In the 2015 Summer Budget, Her Majesty’s Treasury calculated that the non-dom tax reform will bring in 1.5 billion pounds to the U.K. by 2020. Yet a May 2008 parliamentary report previously warned of a “net loss” to the U.K. following a possible “exodus” of non-dom business individuals.

“Reform is a big problem for policymakers too, because the wealthy foreigners who could be affected are extremely diverse,” the 2008 report said on changes to non-dom taxes. “They include the super-rich who do not need to work, leading figures in the City of London, and ship-owners.”

“We’re still seeing a very targeted approach to high net worth individuals, including to non-doms,” says Fernie. “I think you will find that, the more people are targeted in this way, the individuals with international businesses that have branches all over the world simply won’t live in the U.K.”

No Non-Dom Flood

So far, though, there has only been a “trickle” of non-doms deciding to leave the U.K. due to the tax reform, according to Ray McCann, a London-based partner at U.K. law firm Joseph Hage Aaronson.

He also highlighted the possible benefits to the U.K.’s tax overhaul, with non-doms not facing the prospect of capital gains tax on any increase in value of their assets before the changes take effect.

Allowing non-doms to revalue their assets is part of a “big giveaway” on future tax receipts from HM Treasury and HMRC, he says. “There is nervousness among clients, who are saying this is terrible, but with every tax change you have to read carefully between the lines” to find the potential benefits.

Non-Dom Rivalry

But the current trickle of non-doms leaving the U.K. may become a flood if the government penalizes them further, or other countries try to entice them by introducing more attractive non-dom regimes.

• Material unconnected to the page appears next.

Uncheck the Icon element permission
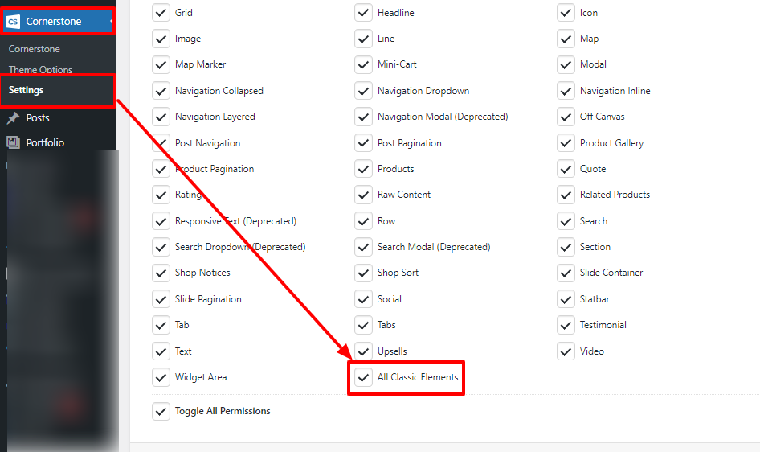tap(566, 13)
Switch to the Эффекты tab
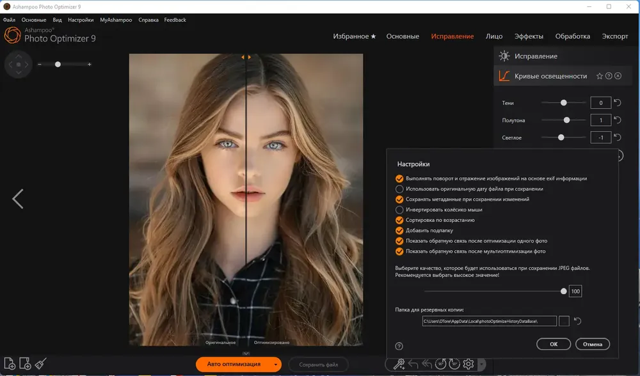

Most recently, as part of its 2017 budget, Italy brought in this month a new non-dom tax regime that exempts foreign income from Italian tax in exchange for a fixed annual payment of 100,000 euros.

In line with the warning this month from HSBC Holdings Plc Chief Executive Officer Stuart Gulliver that the lender’s investment bank may move to Paris, a lot of London-based French bankers would also move to their home country’s capital if France reduced its wealth taxes, according to McCann.

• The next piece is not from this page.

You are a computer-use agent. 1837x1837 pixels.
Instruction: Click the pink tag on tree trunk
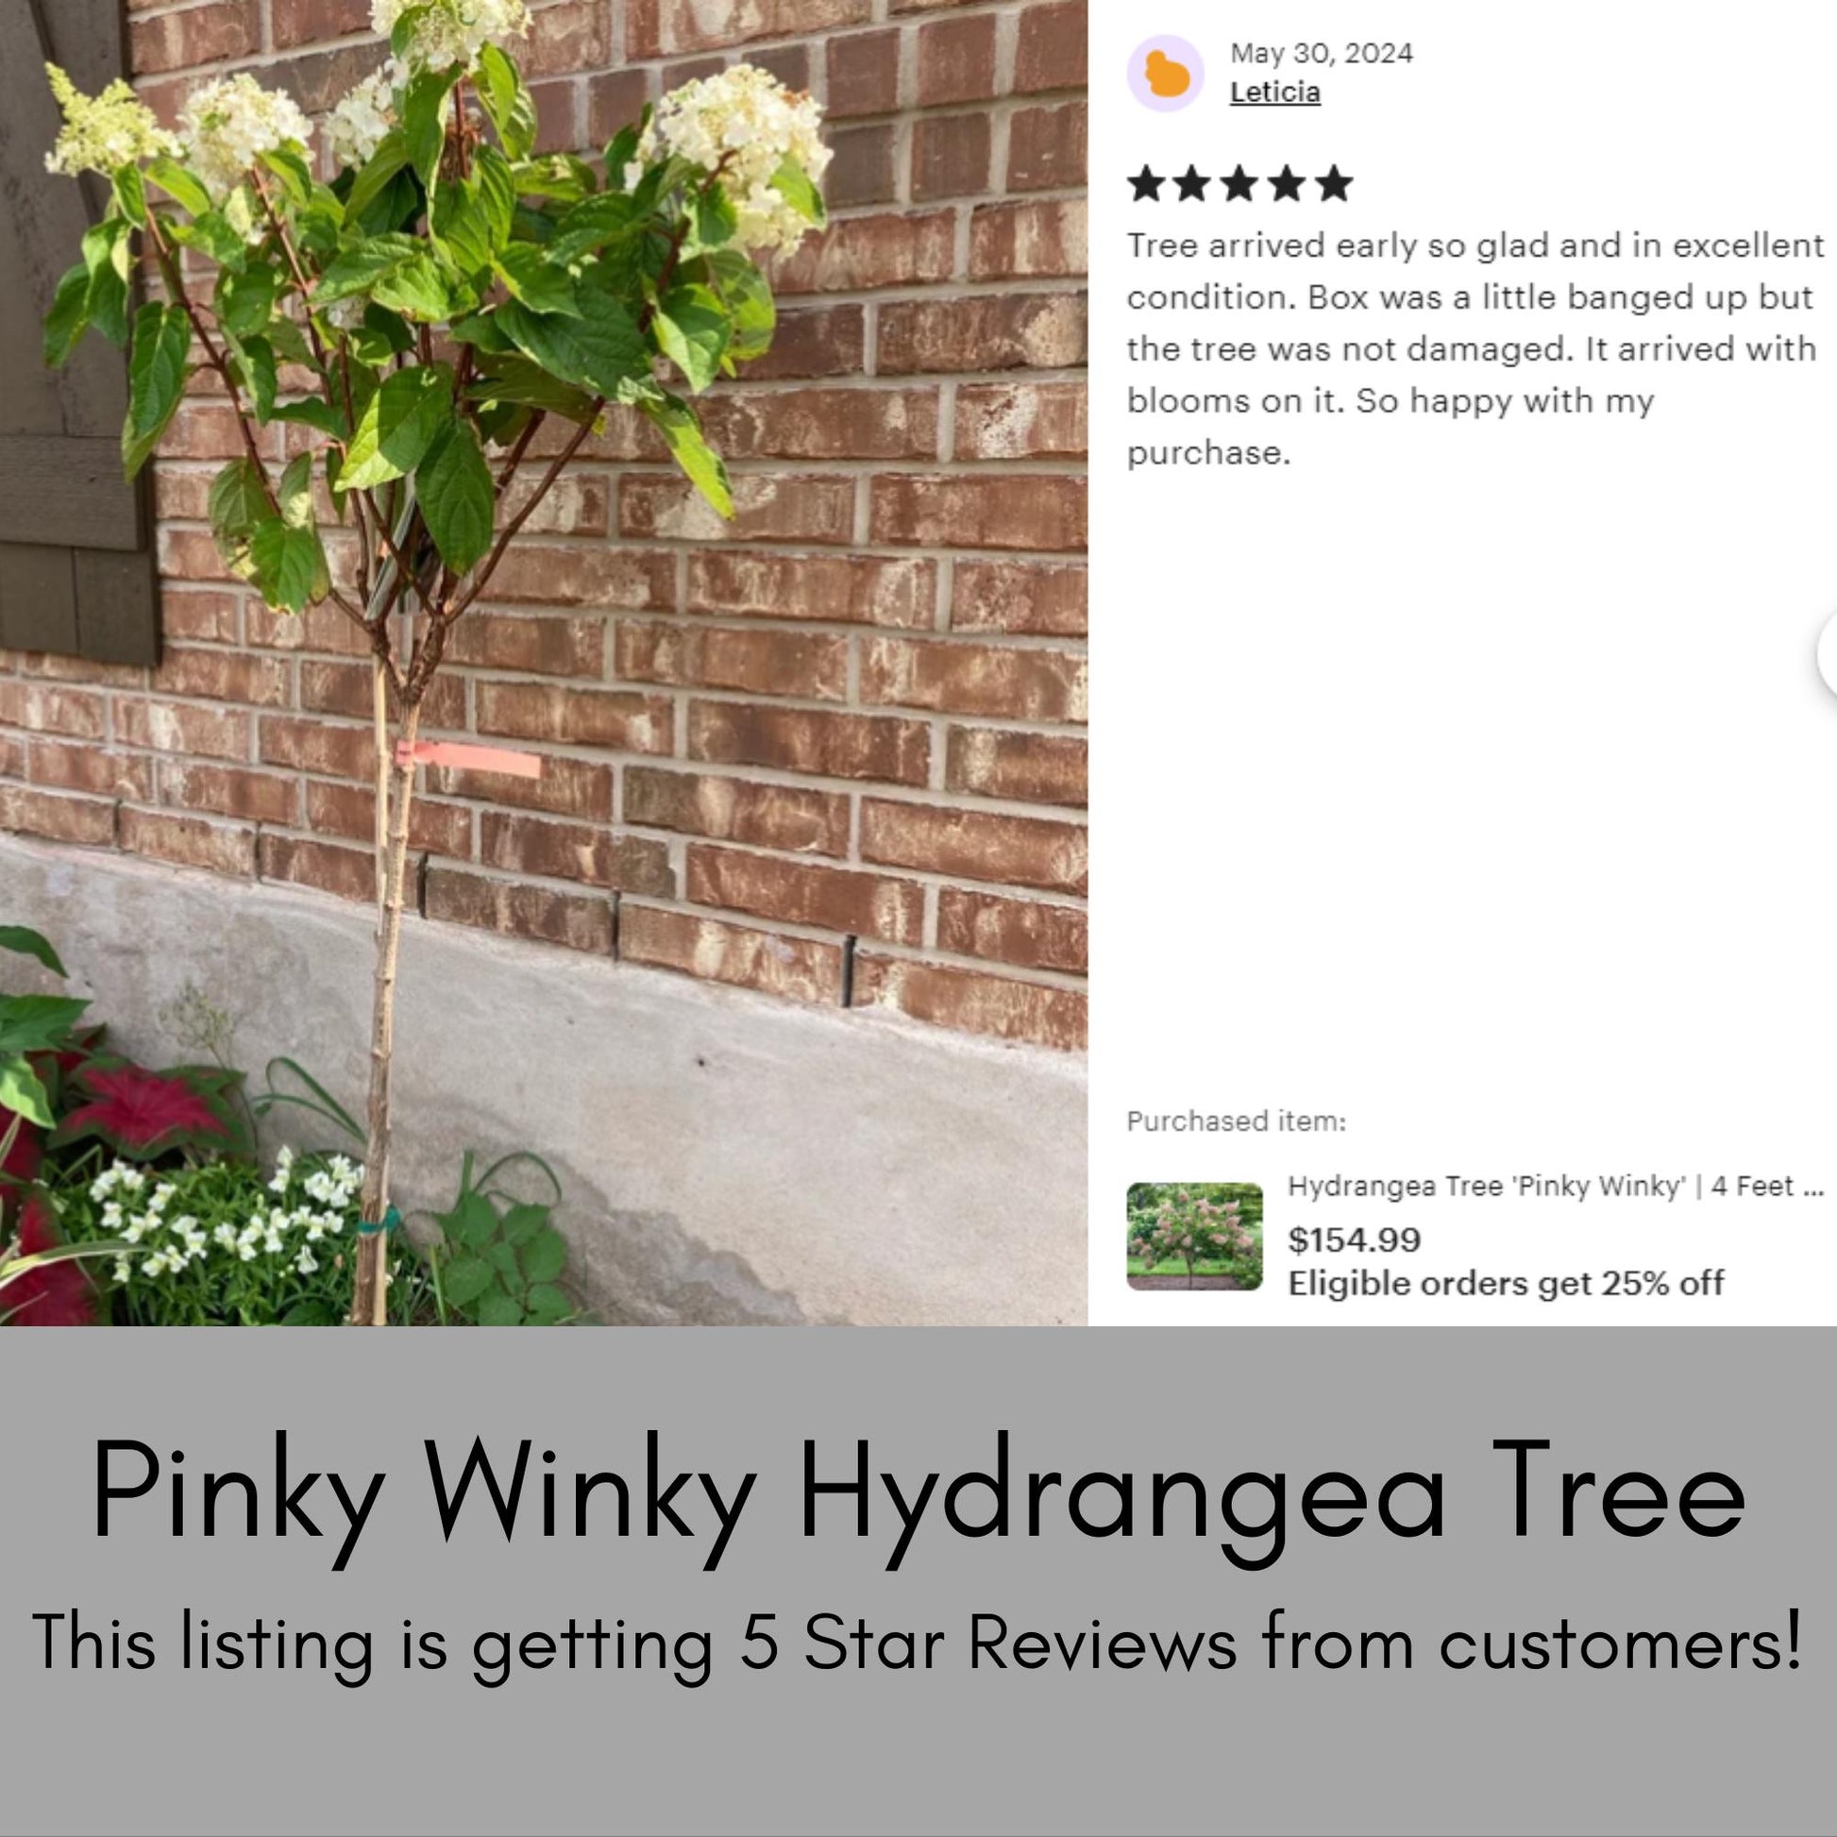pos(468,758)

“We do need to be careful, but it’s not a flood yet,” says McCann, who previously worked as an HMRC inspector. “But the point I keep making is that—with central London and the high-end property market, for example, although it’s taken a recent hit—the U.K. still has a lot to offer.”

HMRC PAC Response

In response to the Public Accounts Committee’s report, HMRC said in a Jan. 27 emailed response it provides “absolutely no special treatment for the wealthy,” adding that it scrutinizes them more.

The tax authority uses “one-to-one marking” of wealthy individuals’ taxes by special tax collectors, helping “to ensure that they pay everything they owe, just like the rest of us do,” HMRC added.